Usually, one patinas the entire piece and then polishes the patina away from the regions where it is not desired. However, no matter how much one polishes, a trace of the darkness remains. Here, we will discuss what to do it you want most of your piece to remain shiny but want to include a patina on a part of it.
I’m going to describe a small, not terribly elaborate, pendant I recently made. The idea of applying patina to only part of the piece is the key notion — it can be used with any work you have done.
To start with, I molded a bit of Celtic knotwork, contained within a circle, from silver clay. I decided that I didn’t want it to be flat, but I also didn’t want very much doming. While one can shape a piece after it is fired, it is easier to do it while the clay is still wet. In my bathroom, I found a bottle of roll-on antiperspirant that had just the right curvature. By the way, that is a secondary message of this post — be creative in what you use to dry metal clay! Any plastic or glass surface will work.
After the clay had dried, I sanded the pendant and added a bail. Since the piece is quite small (a later picture will give you the scale), I was careful to make an appropriately small bail.

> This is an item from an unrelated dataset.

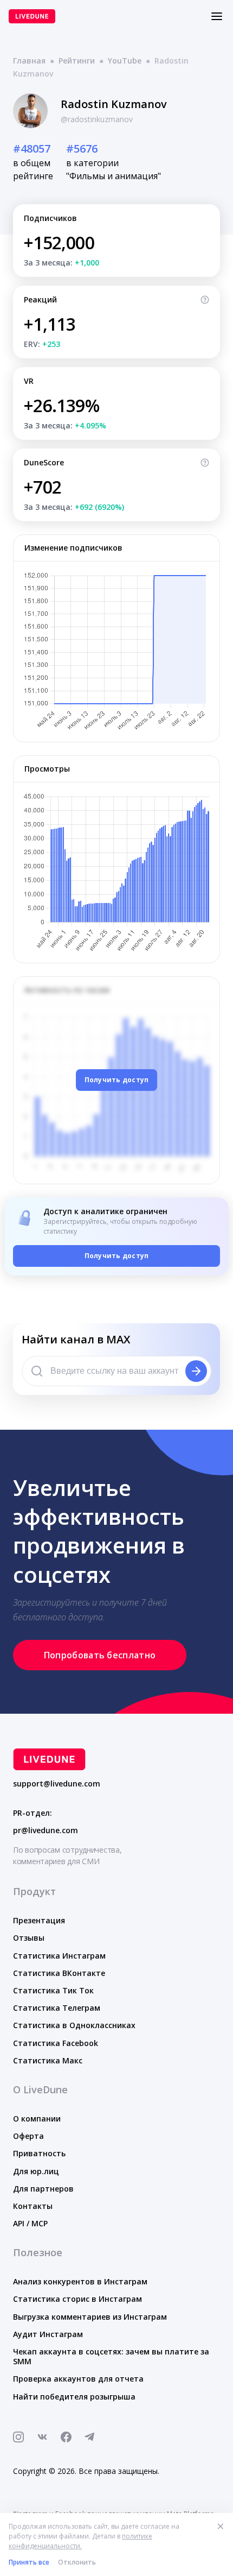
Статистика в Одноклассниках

After firing, I decided that the piece needed something to brighten up the center. Keum boo (a Korean technique for bonding thin layers of gold to silver) seemed the ideal approach. I have discussed, in another posting, how one does keum boo, so I won’t repeat it here. However, I will observe that, the more layers of gold you attach (gold will bond with itself just the same as it bonds with silver), the shinier the gold part is. In many cases, multiple layers of gold would be expensive. Here, the gold is going on such a small surface area that I could apply four layers of gold. That gave an extremely shiny center to the piece.
Next came brushing. I don’t know if brushing can remove the gold from keum boo. I don’t want to risk it. Therefore, I cover the gold part with my thumb while brushing.
The next step is the one I discussed at the start. I wanted to patina the knotwork, but leave the rest of the silver shiny. I trimmed a cotton swab, to better control where it goes, dipped it in Black Max (c), and applied it to the knotwork. Since one can’t easily patina gold, one does not have to worry about the keum boo — any patina that spills onto it can be wiped away and leave no trace. Then, using a polishing cloth, I wiped away much of the patina, only leaving enough darkness to outline the knotwork.
I attached a chain, and I was done.
The photo below shows the final piece, complete with a US quarter for scale. Don’t feel obliged to patina a whole piece! Sometimes, just a touch of patina is just what you want.